Segmental neurofibromatosis was first described in 1931 by Gammel,¹ and in 1982, segmental neurofibromatosis was classified as NF5 by Riccardi.² After Tinschert et al³ later demonstrated NF5 to be a somatic mutation of NF1,³ Ruggieri and Huson⁴ proposed the term mosaic neurofibromatosis 1 in 2001.

While the prevalence of NF1 is 1 in 3000 individuals,⁵ NF5 is rare with an occurrence of 1 in 40,000.⁶ In NF5, a spontaneous NF1 gene mutation occurs on chromosome 17 in a dividing cell after conception.⁷ Individuals with NF5 are born mosaic with 2 genotypes—one normal and one abnormal—for the NF1 gene.⁸ This contrasts with the autosomal-dominant and systemic characteristics of NF1, which has the NF1 gene mutation in all cells. Patients with NF5 generally are not expected to have affected offspring because the spontaneous mutation usually arises in somatic cells; however, a postzygotic mutation in the gonadal region could potentially affect germline cells, resulting in vertical transmission, with documented cases of offspring with systemic NF1.⁴ Because of the risk for malignancy with systemic neurofibromatosis, early diagnosis with genetic counseling is imperative in patients with both NF1 and NF5.

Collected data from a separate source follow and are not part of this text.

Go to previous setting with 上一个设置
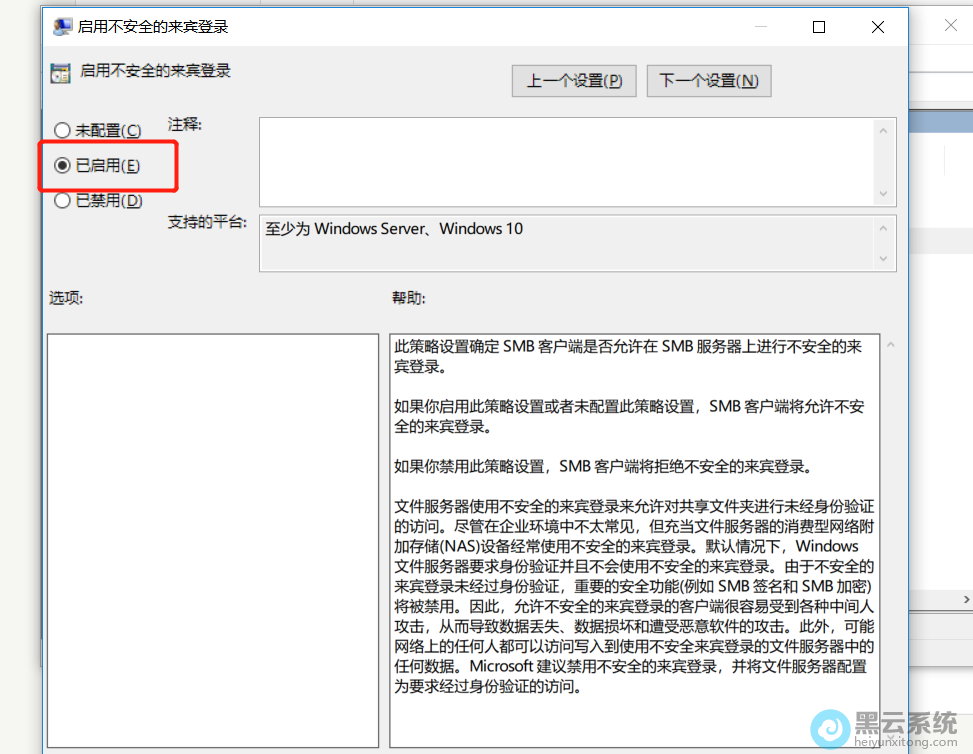 (x=574, y=81)
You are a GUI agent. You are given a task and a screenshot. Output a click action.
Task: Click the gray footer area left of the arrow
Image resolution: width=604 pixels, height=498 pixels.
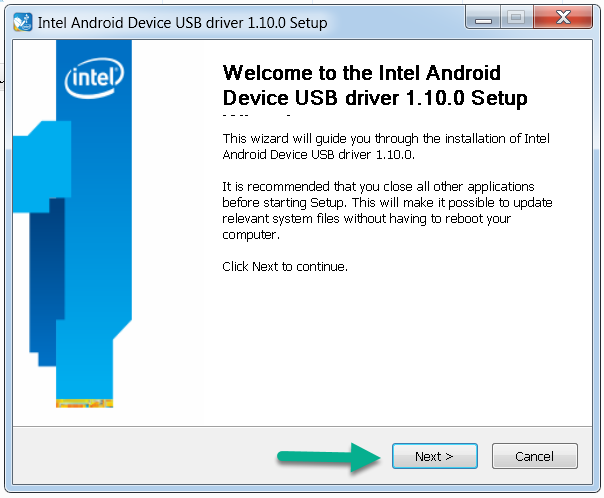click(143, 456)
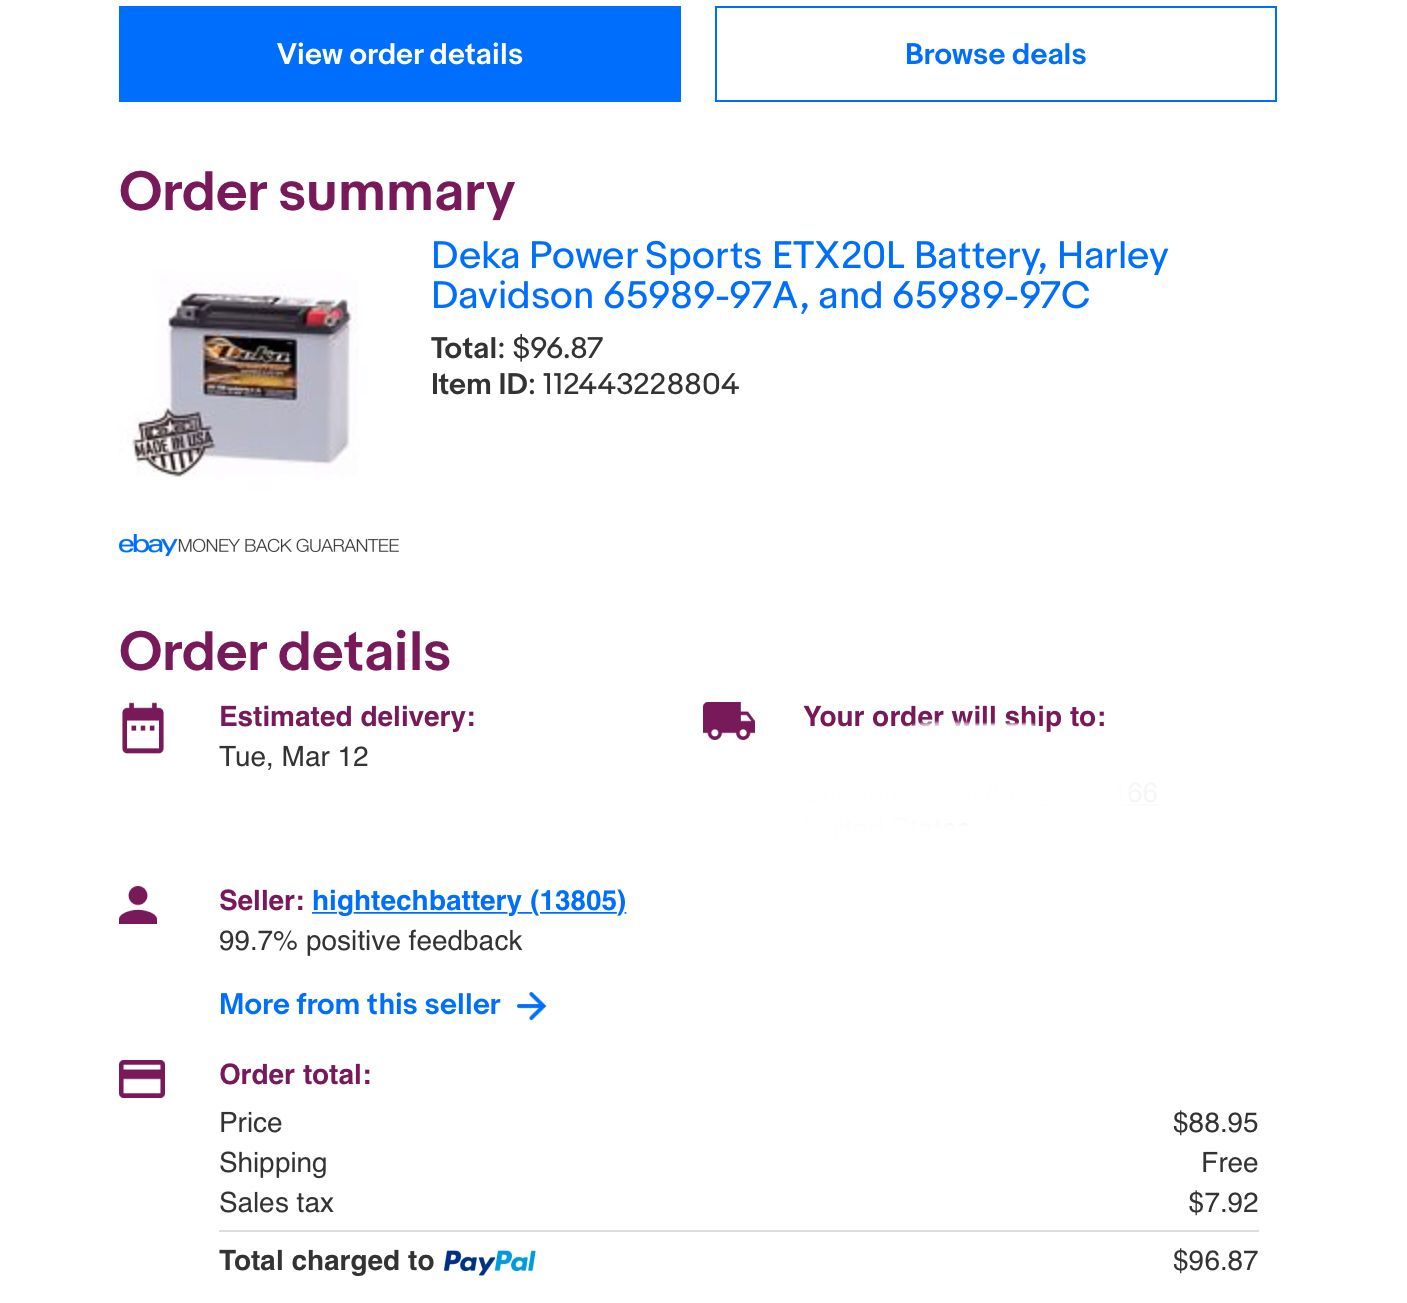Click the $96.87 total charged amount
The image size is (1407, 1303).
[1214, 1261]
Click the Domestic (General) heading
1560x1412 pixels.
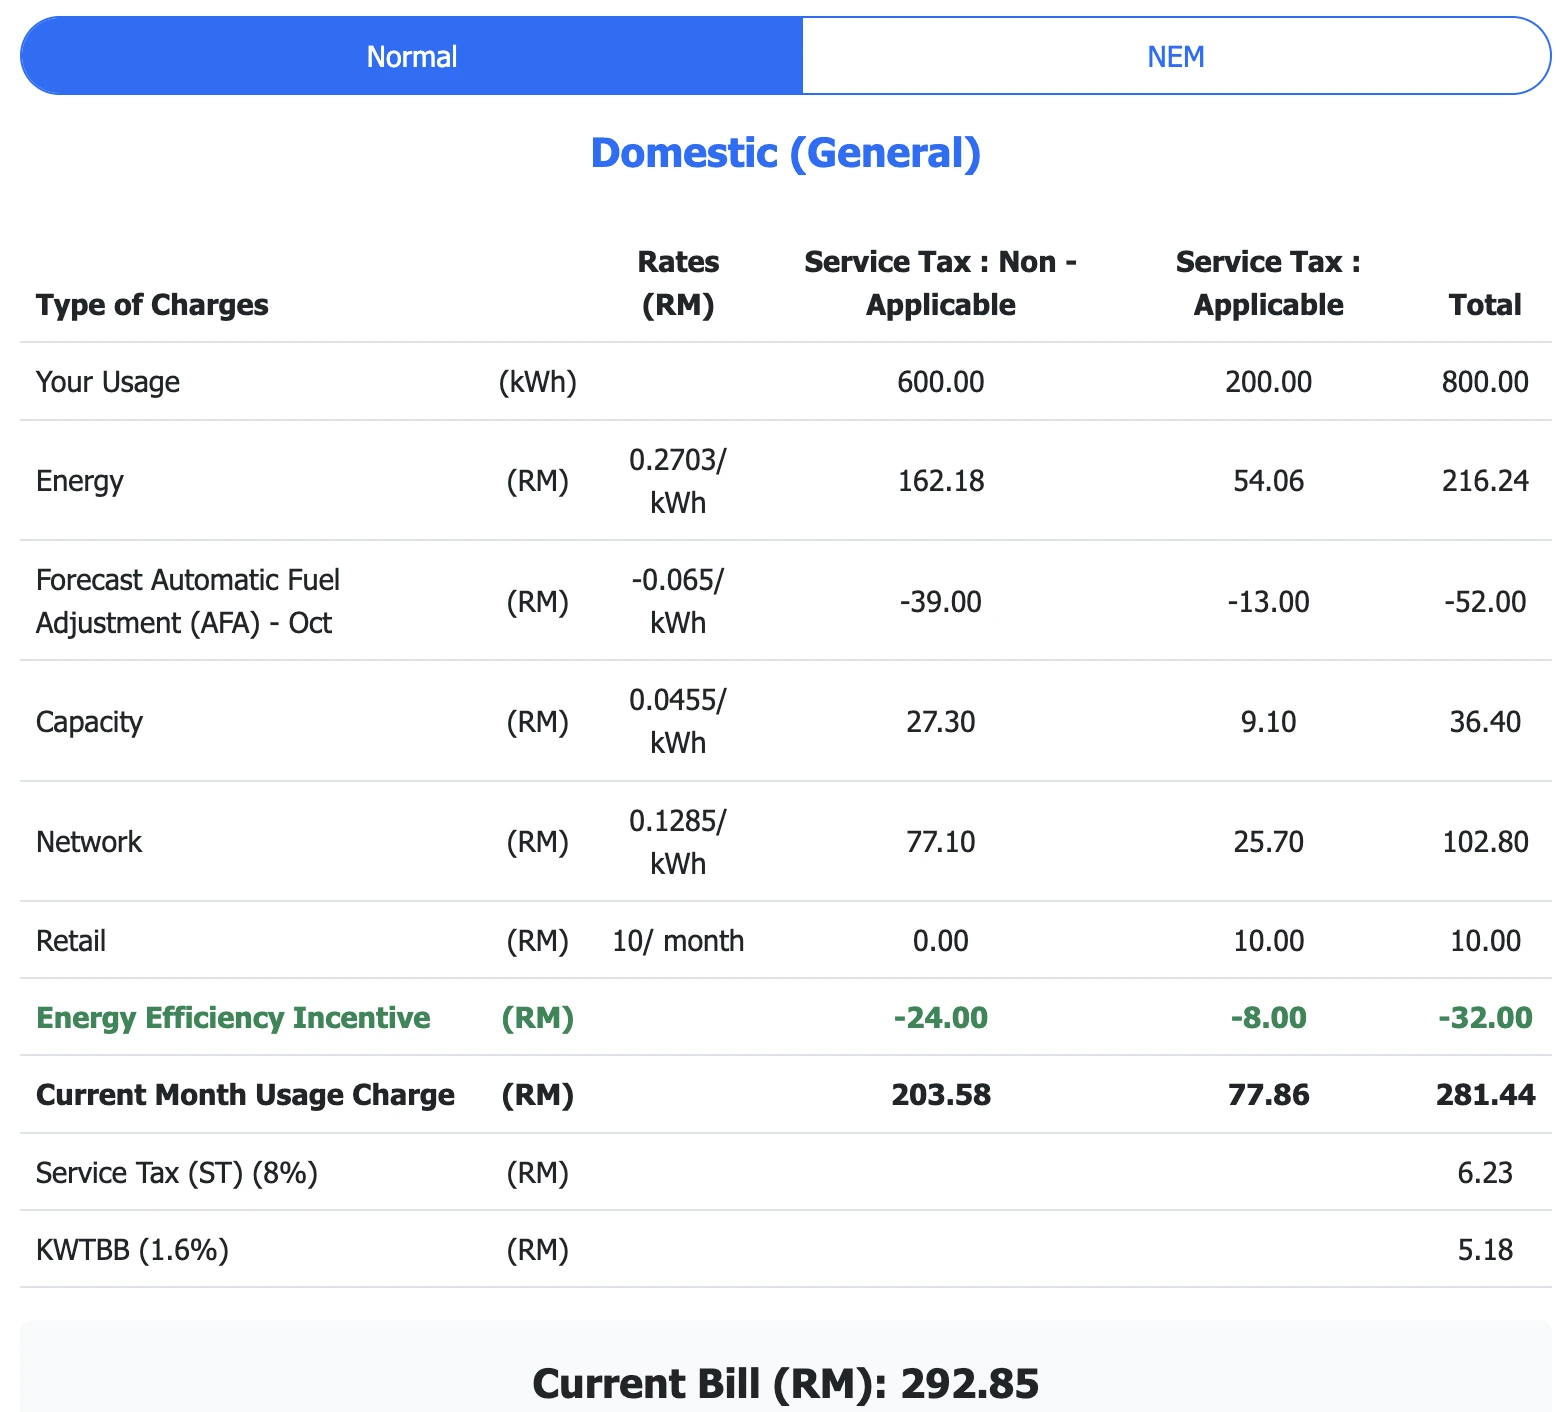[785, 152]

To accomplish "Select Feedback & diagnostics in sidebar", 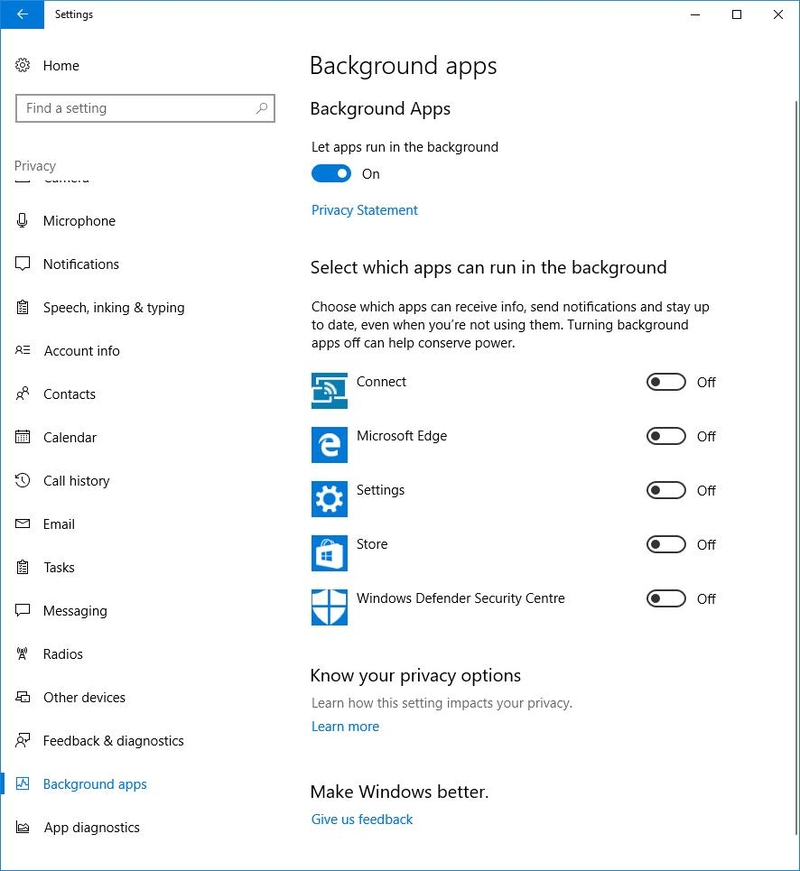I will 113,741.
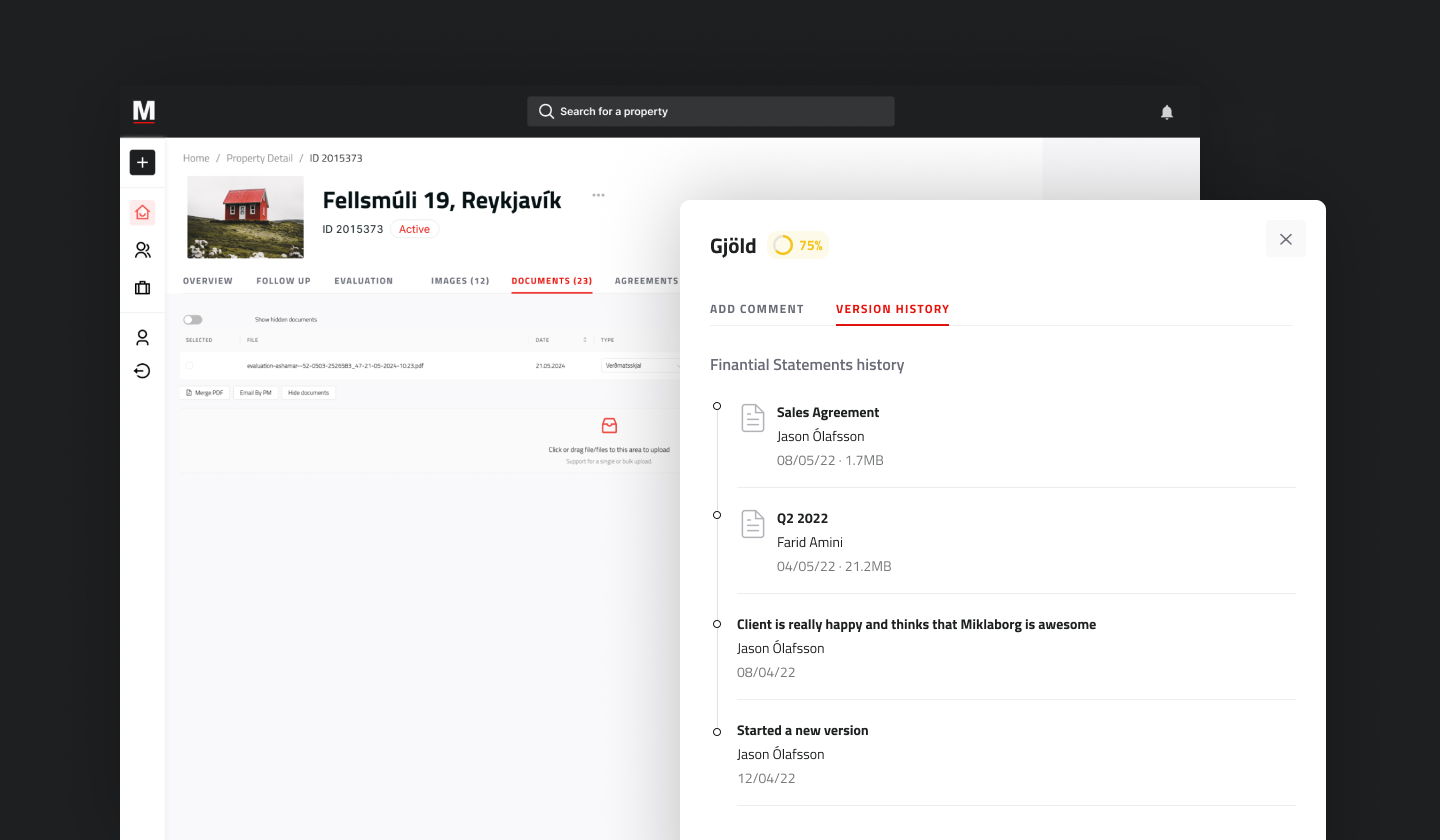The width and height of the screenshot is (1440, 840).
Task: Open the Sales Agreement document file icon
Action: point(752,418)
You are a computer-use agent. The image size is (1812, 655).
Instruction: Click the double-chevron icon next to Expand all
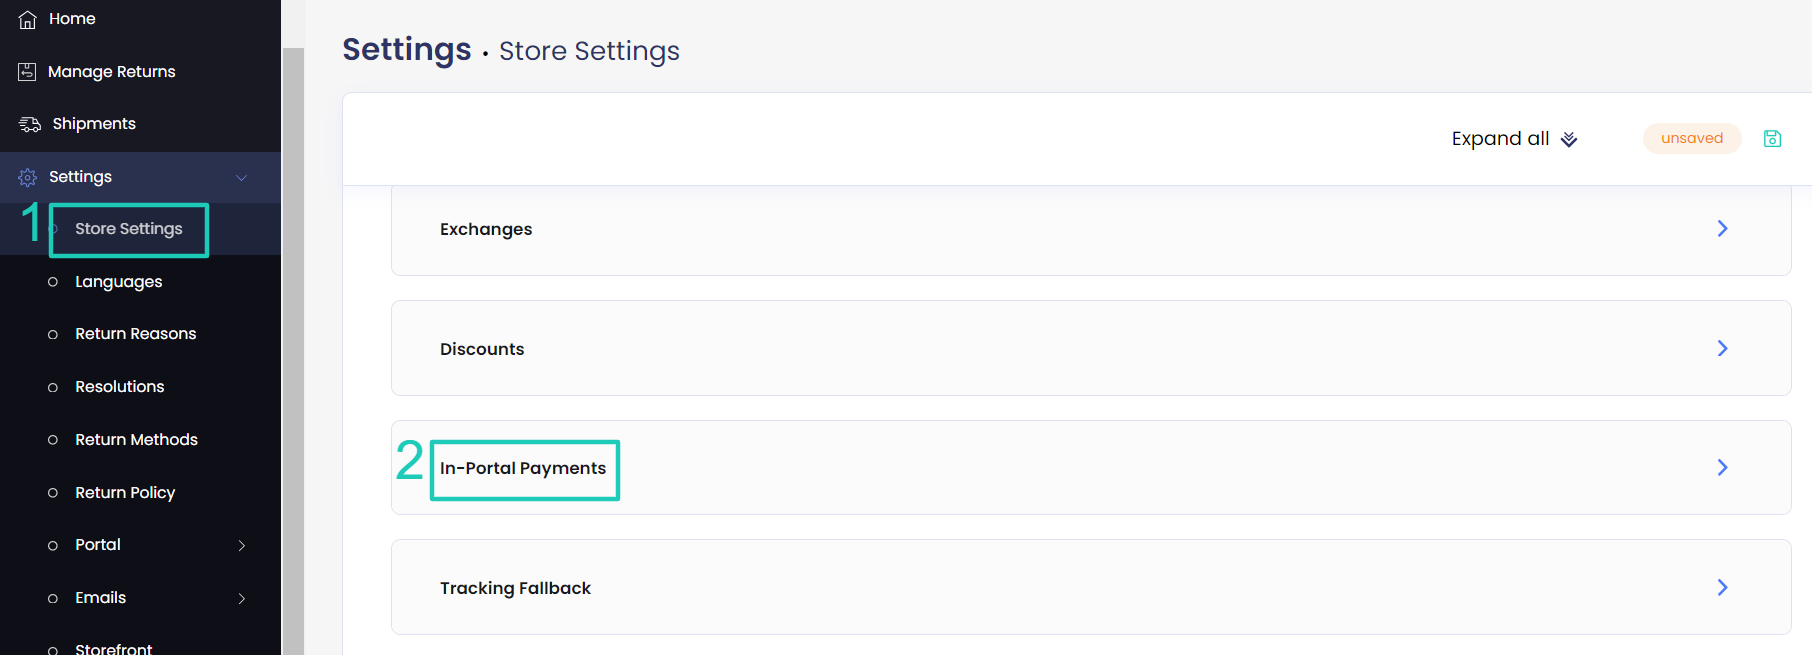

Neurofibromatosis type 5 is a clinical diagnosis based on the presence of neurofibromas and/or café-au-lait macules in a dermatomal distribution. The clinical presentation depends on when and where the NF1 gene mutation occurs in utero as cells multiply, differentiate, and migrate.⁸ Earlier mutations result in a broader manifestation of NF5 in comparison to late mutations, which have more localized features. An NF1 gene mutation causes a loss of function of neurofibromin, a tumor suppressor protein, in Schwann cells and fibroblasts.⁸ This produces neurofibromas and café-au-lait macules, respectively.⁸

A large literature review on segmental neurofibromatosis by Garcia-Romero et al⁶ identified 320 individuals who did not meet full inclusion criteria for NF1 between 1977 and 2012. Overall, 76% of cases were unilaterally distributed. The investigators identified 157 individual case reports in which the most to least common presentation was pigmentary changes only, neurofibromas only, mixed pigmentary changes with neurofibromas, and plexiform neurofibromas only; however, many of these cases were children who may have later developed both neurofibromas and pigmentary changes during puberty.⁶ Additional features of NF5 may include freckling, Lisch nodules, optic gliomas, malignant peripheral nerve sheath tumors, skeletal abnormalities, precocious puberty, vascular malformations, hypertension, seizures, and/or learning difficulties based on the affected anatomy.

Segmental neurofibromatosis, or NF5, is a rare subtype of NF1. Our case demonstrates an unusual bilateral distribution of NF5 with cutaneous neurofibromas and a café-au-lait macule on the upper extremities. Awareness of variations of neurofibromatosis and their genetic implications is essential in establishing earlier clinical diagnoses in cases with subtle manifestations.